Collected data entries:
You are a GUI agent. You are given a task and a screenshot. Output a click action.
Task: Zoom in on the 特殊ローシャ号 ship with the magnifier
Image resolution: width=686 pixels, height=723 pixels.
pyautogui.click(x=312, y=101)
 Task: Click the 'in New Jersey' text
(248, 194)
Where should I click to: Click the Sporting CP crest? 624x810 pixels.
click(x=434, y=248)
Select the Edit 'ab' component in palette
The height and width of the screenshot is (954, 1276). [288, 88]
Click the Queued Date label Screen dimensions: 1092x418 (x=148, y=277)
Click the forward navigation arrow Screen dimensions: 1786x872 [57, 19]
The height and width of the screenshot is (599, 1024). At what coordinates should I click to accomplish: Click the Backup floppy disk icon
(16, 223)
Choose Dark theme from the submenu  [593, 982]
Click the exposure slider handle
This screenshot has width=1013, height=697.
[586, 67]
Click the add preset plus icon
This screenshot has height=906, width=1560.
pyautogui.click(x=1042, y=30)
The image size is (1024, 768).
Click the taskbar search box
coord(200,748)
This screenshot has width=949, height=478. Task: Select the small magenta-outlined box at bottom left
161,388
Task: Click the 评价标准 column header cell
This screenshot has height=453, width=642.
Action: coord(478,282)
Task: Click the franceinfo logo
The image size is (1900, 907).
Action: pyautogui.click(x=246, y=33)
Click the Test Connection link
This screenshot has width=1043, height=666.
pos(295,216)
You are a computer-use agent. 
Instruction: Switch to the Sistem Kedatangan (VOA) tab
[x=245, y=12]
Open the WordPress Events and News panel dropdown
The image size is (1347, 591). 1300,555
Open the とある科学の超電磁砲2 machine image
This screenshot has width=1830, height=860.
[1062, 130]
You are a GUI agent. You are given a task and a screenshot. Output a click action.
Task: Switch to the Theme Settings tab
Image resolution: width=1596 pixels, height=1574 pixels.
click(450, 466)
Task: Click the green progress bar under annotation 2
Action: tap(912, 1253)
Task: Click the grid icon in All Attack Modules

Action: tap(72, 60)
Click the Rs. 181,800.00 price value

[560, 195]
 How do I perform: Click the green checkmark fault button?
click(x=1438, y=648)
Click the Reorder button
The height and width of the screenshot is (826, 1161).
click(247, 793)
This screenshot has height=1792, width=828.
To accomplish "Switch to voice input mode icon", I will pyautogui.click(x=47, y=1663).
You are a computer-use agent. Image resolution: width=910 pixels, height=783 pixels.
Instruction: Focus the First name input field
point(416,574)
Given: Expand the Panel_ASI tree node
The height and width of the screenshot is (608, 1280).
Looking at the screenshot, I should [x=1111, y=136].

● **WHAT YOU WILL DO**
Look back at the entries above. Retype the line with "Select the Edit 'ab' component in palette", the line with "Click the forward", and all lines in between.

● **SOLVED EXERCISE**
Select the Edit 'ab' component in palette
The height and width of the screenshot is (954, 1276). [288, 88]
Click the Queued Date label Screen dimensions: 1092x418 (x=148, y=277)
Click the forward navigation arrow Screen dimensions: 1786x872 [57, 19]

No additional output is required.